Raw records

┌────────

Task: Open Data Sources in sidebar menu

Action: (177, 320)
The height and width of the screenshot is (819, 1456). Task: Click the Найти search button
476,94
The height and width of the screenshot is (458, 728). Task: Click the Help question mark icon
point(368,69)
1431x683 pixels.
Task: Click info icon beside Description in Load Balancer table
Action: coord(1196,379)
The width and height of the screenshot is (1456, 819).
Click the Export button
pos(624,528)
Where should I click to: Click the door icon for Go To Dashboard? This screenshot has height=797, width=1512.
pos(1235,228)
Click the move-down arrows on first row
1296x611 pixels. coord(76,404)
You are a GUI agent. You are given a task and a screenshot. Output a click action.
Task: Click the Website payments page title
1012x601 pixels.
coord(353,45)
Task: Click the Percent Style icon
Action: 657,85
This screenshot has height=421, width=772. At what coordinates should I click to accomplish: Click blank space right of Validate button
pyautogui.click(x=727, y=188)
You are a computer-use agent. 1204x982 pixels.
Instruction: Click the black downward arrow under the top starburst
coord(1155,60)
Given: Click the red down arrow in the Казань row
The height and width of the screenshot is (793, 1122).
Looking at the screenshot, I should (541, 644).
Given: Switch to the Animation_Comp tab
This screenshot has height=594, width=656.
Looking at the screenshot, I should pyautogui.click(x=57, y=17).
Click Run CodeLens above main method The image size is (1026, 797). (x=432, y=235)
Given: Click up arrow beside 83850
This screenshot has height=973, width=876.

└────────

=== THE REQUEST ===
Recast the items above as a JSON list of strings, with one string for each line and no strings for blank lines.

=== ANSWER ===
[
  "Task: Open Data Sources in sidebar menu",
  "Action: (177, 320)",
  "The height and width of the screenshot is (819, 1456). Task: Click the Найти search button",
  "476,94",
  "The height and width of the screenshot is (458, 728). Task: Click the Help question mark icon",
  "point(368,69)",
  "1431x683 pixels.",
  "Task: Click info icon beside Description in Load Balancer table",
  "Action: coord(1196,379)",
  "The width and height of the screenshot is (1456, 819).",
  "Click the Export button",
  "pos(624,528)",
  "Where should I click to: Click the door icon for Go To Dashboard? This screenshot has height=797, width=1512.",
  "pos(1235,228)",
  "Click the move-down arrows on first row",
  "1296x611 pixels. coord(76,404)",
  "You are a GUI agent. You are given a task and a screenshot. Output a click action.",
  "Task: Click the Website payments page title",
  "1012x601 pixels.",
  "coord(353,45)",
  "Task: Click the Percent Style icon",
  "Action: 657,85",
  "This screenshot has height=421, width=772. At what coordinates should I click to accomplish: Click blank space right of Validate button",
  "pyautogui.click(x=727, y=188)",
  "You are a computer-use agent. 1204x982 pixels.",
  "Instruction: Click the black downward arrow under the top starburst",
  "coord(1155,60)",
  "Given: Click the red down arrow in the Казань row",
  "The height and width of the screenshot is (793, 1122).",
  "Looking at the screenshot, I should (541, 644).",
  "Given: Switch to the Animation_Comp tab",
  "This screenshot has height=594, width=656.",
  "Looking at the screenshot, I should pyautogui.click(x=57, y=17).",
  "Click Run CodeLens above main method The image size is (1026, 797). (x=432, y=235)",
  "Given: Click up arrow beside 83850",
  "This screenshot has height=973, width=876."
]